-- What you are asked to do --
Give back each line of the listing below that contains the string "computer".
───── Extracted information ─────
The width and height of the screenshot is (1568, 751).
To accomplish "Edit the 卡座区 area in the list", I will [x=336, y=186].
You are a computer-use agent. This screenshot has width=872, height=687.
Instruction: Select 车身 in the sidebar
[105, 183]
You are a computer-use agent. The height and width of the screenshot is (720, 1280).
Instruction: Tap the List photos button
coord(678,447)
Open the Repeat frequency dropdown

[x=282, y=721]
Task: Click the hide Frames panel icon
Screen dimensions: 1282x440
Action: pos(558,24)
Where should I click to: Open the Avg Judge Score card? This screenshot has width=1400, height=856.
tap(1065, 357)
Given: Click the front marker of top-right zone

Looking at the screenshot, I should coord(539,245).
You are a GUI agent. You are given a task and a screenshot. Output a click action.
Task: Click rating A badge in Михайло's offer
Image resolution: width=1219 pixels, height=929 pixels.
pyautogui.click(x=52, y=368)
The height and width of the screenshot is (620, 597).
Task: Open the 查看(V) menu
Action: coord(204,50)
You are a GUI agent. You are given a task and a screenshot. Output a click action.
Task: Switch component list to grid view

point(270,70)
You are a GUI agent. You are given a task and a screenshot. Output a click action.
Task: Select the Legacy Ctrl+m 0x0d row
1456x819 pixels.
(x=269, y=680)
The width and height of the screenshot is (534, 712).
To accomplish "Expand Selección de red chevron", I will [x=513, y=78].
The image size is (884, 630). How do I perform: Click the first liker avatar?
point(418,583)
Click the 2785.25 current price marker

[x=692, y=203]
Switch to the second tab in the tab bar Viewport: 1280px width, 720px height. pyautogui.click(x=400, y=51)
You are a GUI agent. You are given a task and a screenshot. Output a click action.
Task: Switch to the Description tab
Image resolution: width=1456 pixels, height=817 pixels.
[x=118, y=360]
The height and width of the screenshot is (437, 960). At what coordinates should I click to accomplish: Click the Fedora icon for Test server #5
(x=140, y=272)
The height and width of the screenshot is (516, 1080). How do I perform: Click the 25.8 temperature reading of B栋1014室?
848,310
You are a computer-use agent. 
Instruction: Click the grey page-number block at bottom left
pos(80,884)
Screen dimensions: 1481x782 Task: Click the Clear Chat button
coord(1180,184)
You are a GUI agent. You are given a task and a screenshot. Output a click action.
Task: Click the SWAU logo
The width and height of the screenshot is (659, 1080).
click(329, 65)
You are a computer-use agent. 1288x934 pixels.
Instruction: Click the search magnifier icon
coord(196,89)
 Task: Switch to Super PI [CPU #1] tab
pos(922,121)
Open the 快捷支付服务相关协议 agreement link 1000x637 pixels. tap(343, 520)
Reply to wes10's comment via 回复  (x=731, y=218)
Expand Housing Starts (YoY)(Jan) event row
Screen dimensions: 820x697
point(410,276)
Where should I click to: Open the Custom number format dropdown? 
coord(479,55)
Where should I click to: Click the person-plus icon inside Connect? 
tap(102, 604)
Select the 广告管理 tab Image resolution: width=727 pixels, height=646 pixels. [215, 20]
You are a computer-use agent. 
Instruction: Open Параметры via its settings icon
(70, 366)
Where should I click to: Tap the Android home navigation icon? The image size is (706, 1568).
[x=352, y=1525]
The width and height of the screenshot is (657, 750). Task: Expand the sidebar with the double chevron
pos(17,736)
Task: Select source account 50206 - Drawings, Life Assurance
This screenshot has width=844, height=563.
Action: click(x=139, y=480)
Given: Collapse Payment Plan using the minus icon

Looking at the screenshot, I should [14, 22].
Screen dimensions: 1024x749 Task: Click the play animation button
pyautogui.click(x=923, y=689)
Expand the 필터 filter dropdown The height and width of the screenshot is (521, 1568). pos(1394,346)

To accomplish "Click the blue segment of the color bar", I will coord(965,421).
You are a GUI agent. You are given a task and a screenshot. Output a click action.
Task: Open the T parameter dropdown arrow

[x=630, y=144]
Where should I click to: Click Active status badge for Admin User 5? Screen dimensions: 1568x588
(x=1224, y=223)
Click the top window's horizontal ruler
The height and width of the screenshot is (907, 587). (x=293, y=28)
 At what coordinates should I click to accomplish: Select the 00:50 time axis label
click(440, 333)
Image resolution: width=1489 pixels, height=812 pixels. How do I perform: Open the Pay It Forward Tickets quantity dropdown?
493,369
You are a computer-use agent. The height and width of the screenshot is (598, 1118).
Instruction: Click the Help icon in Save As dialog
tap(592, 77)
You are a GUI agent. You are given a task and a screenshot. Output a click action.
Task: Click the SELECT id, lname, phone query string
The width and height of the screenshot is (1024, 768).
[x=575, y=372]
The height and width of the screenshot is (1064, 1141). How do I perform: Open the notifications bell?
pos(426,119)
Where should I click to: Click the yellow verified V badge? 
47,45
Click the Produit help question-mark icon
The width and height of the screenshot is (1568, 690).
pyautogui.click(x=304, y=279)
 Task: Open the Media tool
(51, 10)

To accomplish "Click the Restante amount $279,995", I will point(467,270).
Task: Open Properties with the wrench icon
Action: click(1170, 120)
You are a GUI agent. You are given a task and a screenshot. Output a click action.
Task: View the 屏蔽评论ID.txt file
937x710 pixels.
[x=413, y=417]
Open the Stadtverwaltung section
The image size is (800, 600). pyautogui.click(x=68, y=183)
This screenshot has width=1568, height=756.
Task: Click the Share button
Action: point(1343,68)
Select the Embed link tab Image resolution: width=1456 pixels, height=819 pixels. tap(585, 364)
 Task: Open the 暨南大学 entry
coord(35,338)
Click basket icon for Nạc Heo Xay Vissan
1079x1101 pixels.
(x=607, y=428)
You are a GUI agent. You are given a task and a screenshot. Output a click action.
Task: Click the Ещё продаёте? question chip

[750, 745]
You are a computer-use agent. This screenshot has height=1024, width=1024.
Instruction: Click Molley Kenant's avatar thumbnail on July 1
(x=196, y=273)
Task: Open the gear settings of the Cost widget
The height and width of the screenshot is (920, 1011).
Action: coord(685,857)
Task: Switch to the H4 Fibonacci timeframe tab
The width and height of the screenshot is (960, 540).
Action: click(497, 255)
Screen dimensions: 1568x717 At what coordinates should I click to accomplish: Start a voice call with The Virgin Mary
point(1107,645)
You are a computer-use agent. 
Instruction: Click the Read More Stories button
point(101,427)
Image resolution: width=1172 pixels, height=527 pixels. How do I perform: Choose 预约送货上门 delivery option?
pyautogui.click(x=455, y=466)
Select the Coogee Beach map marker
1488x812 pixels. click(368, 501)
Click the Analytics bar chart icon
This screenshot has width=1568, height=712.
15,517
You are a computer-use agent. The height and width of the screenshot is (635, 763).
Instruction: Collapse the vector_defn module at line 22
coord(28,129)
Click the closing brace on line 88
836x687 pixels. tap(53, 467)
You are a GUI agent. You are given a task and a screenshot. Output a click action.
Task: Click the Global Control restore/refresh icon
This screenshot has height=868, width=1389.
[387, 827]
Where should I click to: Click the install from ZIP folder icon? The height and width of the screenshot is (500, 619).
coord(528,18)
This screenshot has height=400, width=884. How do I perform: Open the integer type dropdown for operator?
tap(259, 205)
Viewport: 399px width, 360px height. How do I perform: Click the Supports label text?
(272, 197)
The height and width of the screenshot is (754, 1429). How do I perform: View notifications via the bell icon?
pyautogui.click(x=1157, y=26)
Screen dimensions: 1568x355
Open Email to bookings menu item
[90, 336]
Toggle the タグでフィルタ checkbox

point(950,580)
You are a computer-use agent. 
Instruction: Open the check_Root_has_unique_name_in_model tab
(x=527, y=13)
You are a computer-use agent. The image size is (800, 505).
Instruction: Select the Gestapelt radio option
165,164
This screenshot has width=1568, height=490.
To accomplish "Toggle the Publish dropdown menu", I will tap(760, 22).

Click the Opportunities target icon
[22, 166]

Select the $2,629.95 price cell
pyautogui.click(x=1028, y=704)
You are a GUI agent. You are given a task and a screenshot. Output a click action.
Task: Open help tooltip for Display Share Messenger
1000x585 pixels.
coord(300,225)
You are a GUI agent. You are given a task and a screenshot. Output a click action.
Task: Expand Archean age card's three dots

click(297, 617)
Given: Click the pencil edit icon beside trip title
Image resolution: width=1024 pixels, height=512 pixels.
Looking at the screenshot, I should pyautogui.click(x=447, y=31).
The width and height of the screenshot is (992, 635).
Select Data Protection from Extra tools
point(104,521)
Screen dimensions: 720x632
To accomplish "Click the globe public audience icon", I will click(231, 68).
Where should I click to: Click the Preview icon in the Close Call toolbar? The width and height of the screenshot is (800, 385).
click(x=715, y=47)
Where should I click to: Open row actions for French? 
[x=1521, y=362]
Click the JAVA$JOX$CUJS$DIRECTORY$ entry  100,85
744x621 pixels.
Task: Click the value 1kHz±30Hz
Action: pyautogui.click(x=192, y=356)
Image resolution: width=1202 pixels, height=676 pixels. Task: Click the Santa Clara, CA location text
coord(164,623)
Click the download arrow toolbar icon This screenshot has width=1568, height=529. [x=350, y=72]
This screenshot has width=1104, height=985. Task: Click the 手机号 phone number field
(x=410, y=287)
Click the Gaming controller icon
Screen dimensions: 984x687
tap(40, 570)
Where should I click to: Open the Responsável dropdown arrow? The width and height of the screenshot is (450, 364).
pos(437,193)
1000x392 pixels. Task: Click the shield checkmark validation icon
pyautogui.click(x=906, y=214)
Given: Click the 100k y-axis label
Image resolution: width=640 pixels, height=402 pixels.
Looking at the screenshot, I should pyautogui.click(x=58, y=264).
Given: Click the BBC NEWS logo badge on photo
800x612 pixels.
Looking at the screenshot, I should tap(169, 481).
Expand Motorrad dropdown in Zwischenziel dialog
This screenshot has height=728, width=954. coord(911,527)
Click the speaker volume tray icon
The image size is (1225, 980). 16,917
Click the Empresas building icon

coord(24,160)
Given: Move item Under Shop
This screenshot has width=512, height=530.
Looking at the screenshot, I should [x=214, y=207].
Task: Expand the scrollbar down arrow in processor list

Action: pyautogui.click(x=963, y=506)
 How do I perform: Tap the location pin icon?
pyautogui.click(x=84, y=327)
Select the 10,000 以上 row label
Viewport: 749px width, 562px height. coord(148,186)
─────
-- Worked solution --
You are a computer-use agent. This screenshot has width=872, height=687.
You are a computer-use agent. The height and width of the screenshot is (720, 1280).
You are a computer-use agent. 
You are a computer-use agent. 1288x934 pixels.
You are a computer-use agent. 
You are a computer-use agent. The height and width of the screenshot is (598, 1118).
You are a computer-use agent. This screenshot has height=1024, width=1024.
You are a computer-use agent. 
You are a computer-use agent. The height and width of the screenshot is (635, 763).
You are a computer-use agent. 
You are a computer-use agent. The image size is (800, 505).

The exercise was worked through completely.